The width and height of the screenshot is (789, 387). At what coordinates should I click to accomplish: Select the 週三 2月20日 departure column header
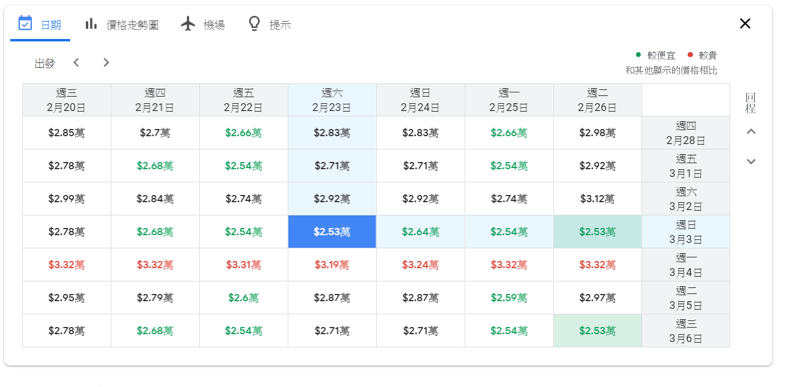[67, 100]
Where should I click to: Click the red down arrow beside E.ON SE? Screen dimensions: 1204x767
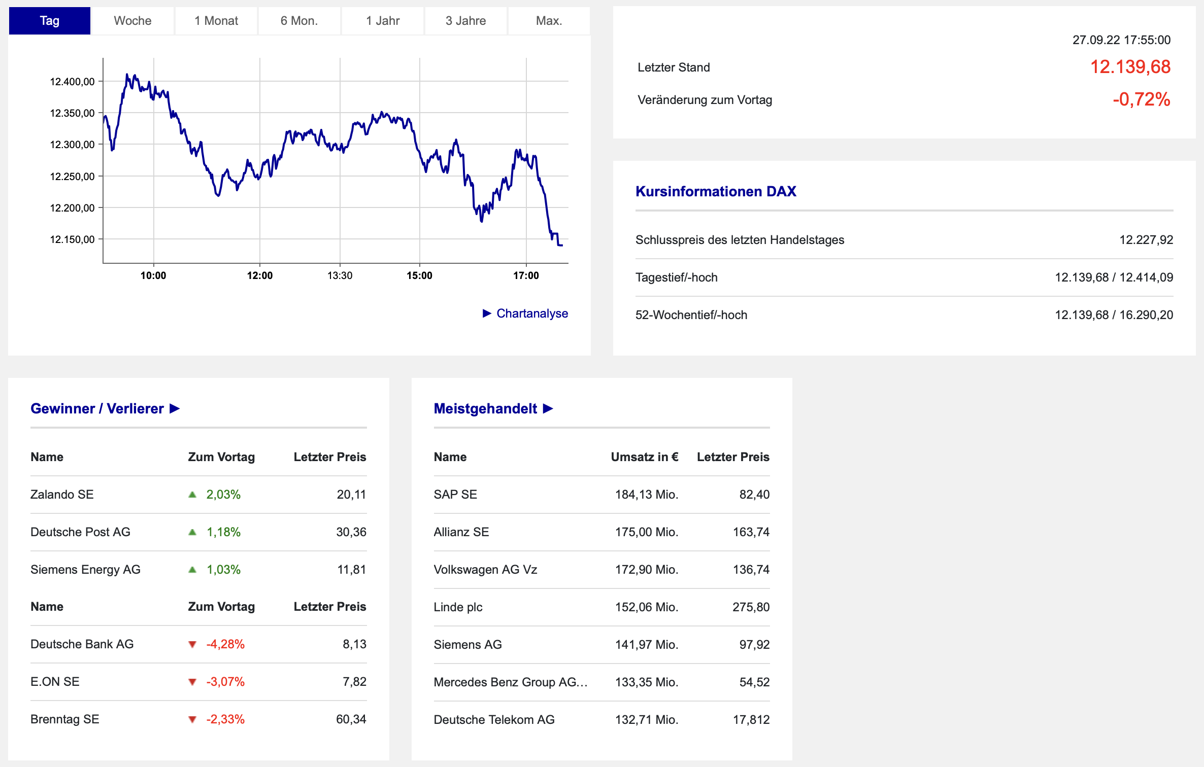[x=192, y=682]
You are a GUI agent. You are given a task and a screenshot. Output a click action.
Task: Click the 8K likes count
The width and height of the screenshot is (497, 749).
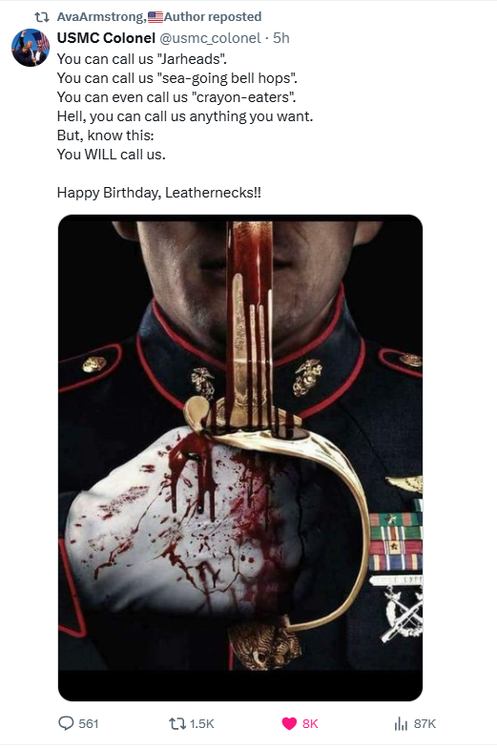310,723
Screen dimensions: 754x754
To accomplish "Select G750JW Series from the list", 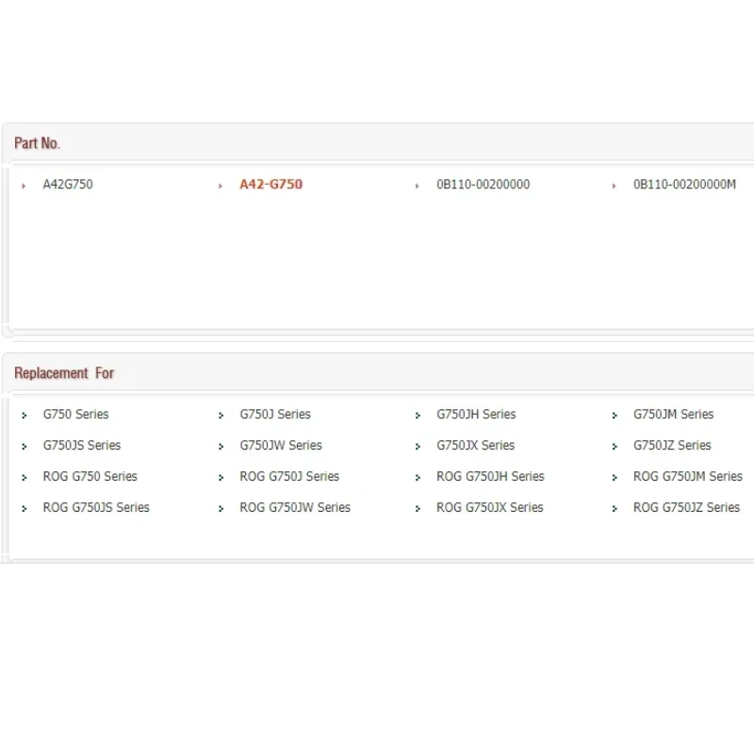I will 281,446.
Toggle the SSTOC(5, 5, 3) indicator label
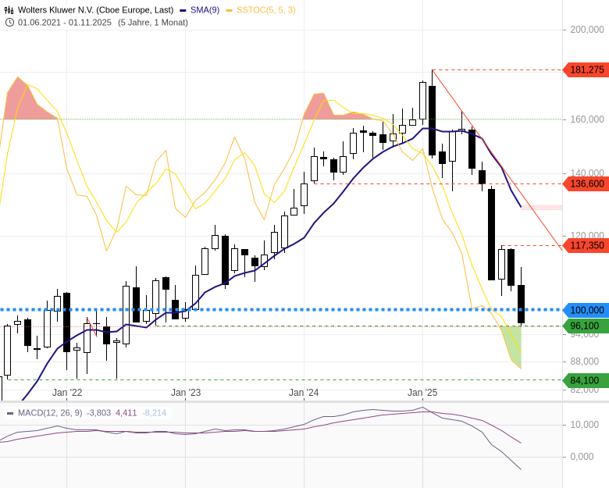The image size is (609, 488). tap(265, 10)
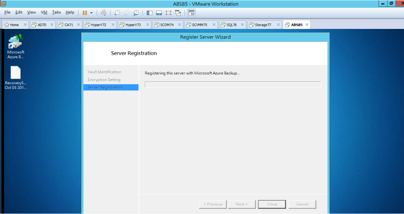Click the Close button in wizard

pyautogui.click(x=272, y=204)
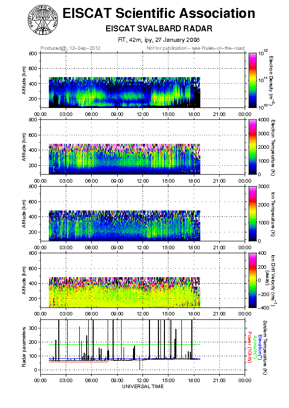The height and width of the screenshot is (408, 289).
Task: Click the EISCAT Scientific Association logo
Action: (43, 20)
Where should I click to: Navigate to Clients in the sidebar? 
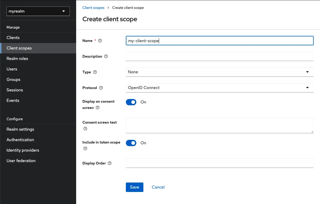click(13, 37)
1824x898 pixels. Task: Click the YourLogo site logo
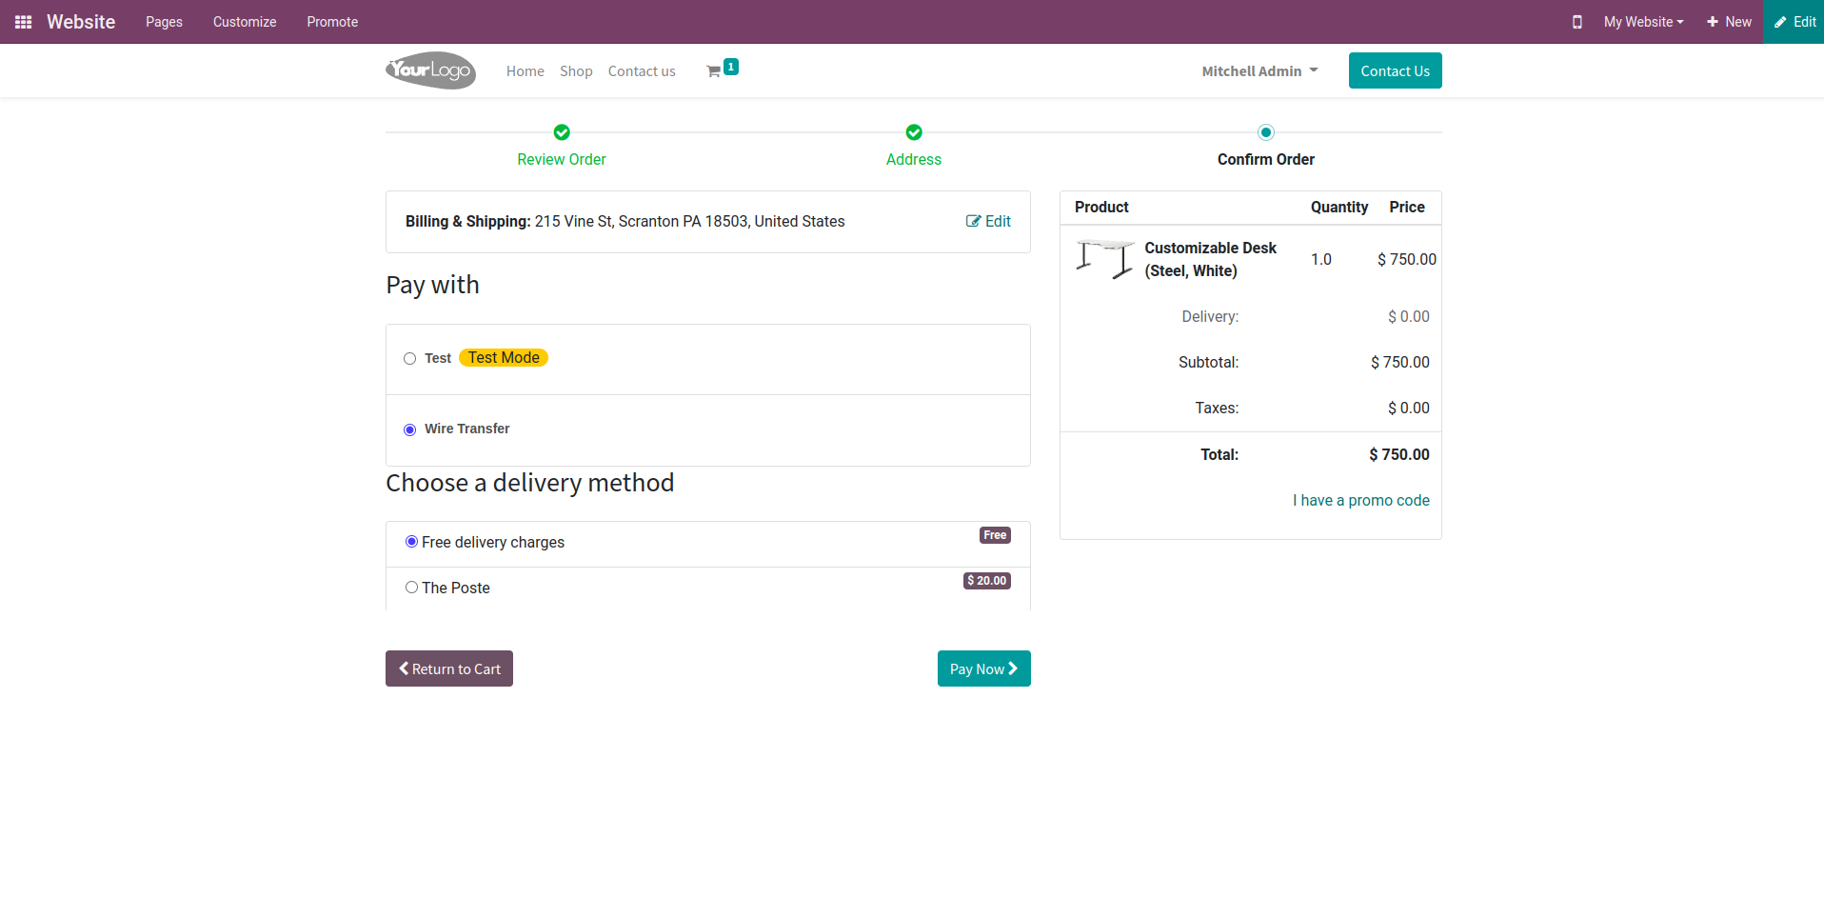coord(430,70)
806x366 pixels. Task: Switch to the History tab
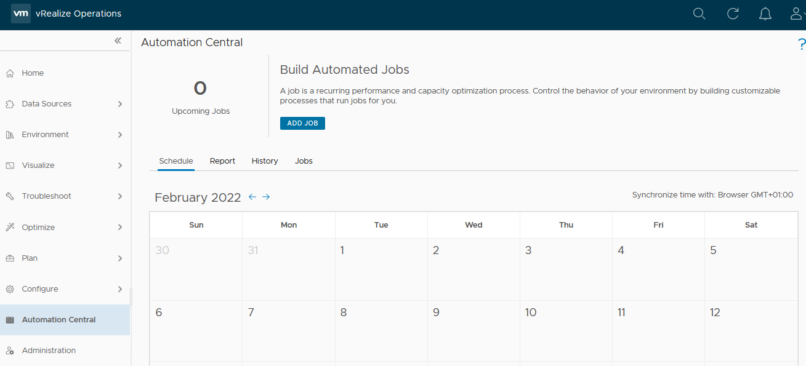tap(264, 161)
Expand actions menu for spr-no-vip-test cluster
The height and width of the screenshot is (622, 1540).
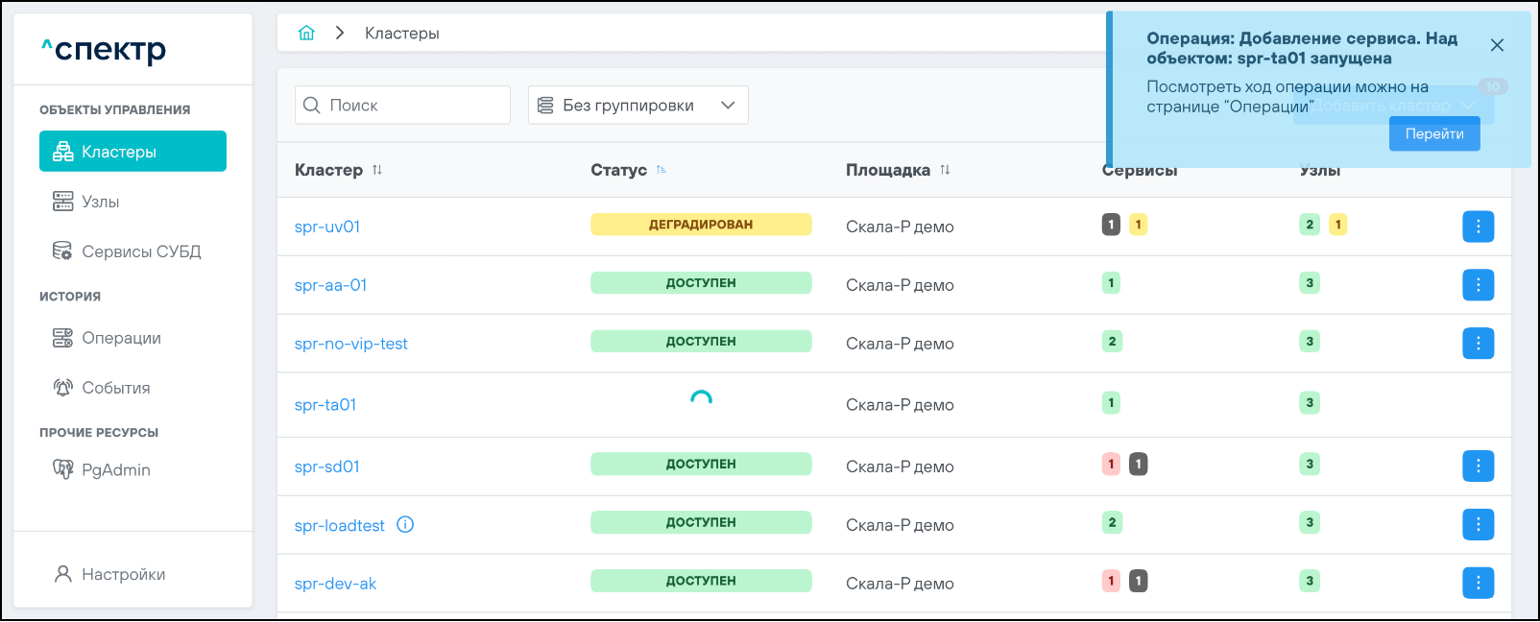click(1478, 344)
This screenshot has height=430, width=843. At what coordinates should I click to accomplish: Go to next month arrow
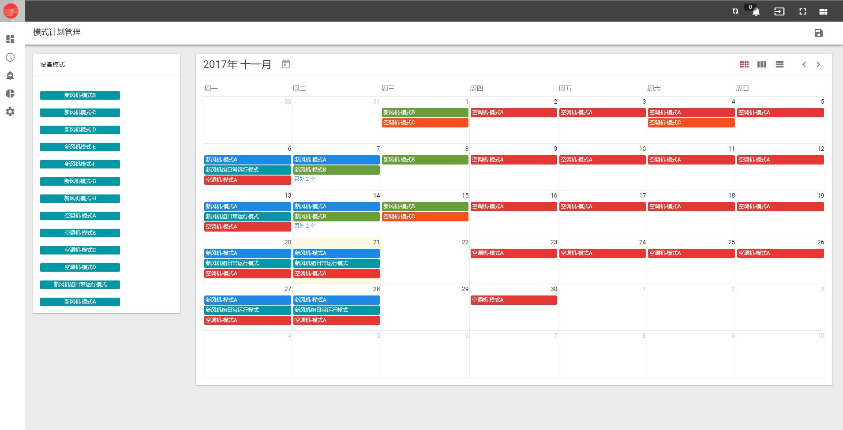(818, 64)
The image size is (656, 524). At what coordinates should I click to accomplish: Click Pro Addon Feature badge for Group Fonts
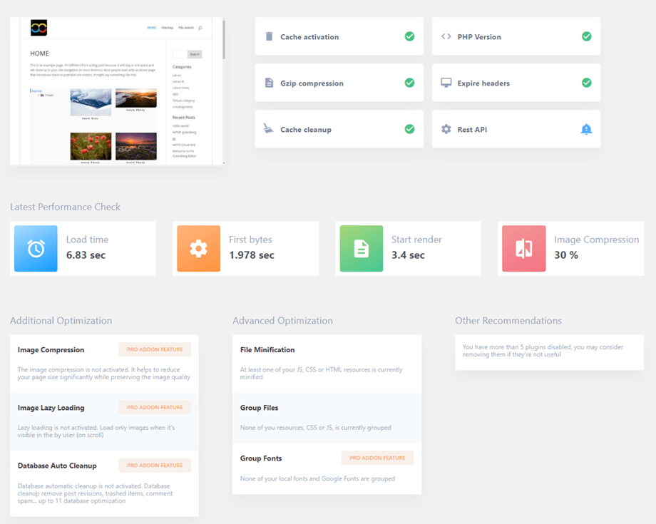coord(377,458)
****************
# TO DO:
Reproduce everything from the line containing "This screenshot has" down to the end of the items, both ends included. Leave the pictures out of your answer.

# ANSWER TO THE PROBLEM:
This screenshot has height=430, width=843. At what coordinates should I click to accomplish: Go to next month arrow
(818, 64)
The image size is (656, 524). At what coordinates should I click to accomplish: Click Pro Addon Feature badge for Group Fonts
coord(377,458)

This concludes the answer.